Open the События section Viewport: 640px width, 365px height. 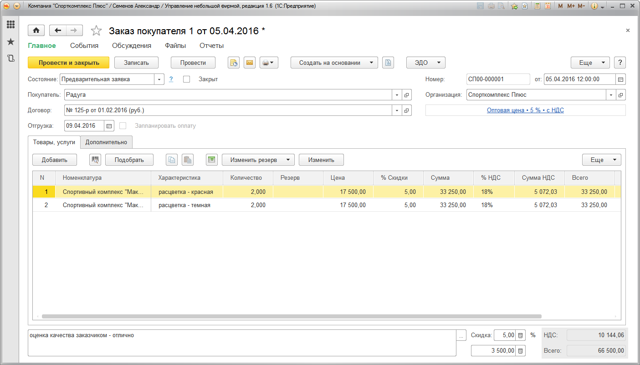pyautogui.click(x=84, y=46)
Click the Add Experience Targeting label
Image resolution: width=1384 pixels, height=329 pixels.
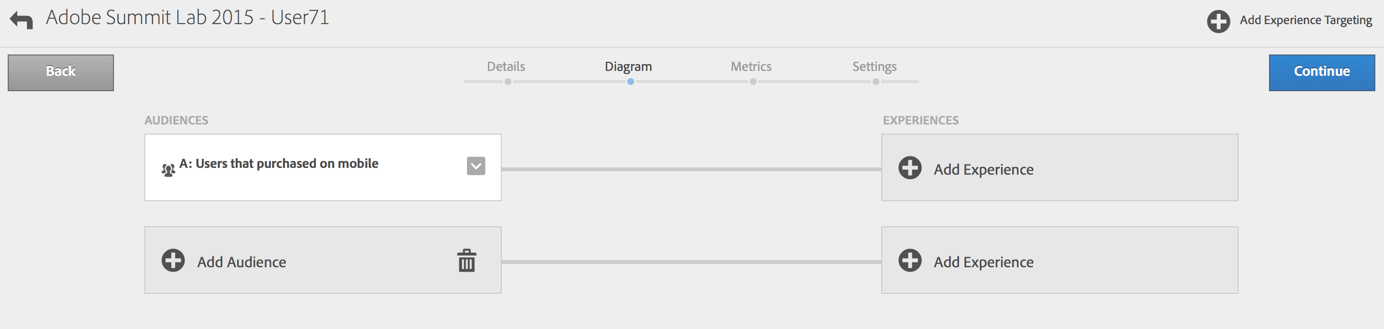coord(1305,20)
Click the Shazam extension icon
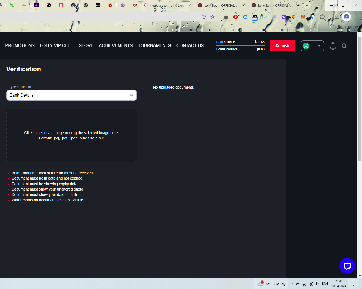 click(245, 17)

——

■ How to complete this task:
Your answer must be the lines from the one containing "Click the Add Experience Targeting label" through the last line of the records, printed exactly with no pictures; please include both ends.

■ The completed task:
Click the Add Experience Targeting label
Image resolution: width=1384 pixels, height=329 pixels.
coord(1305,20)
Click the Shazam extension icon
 click(245, 17)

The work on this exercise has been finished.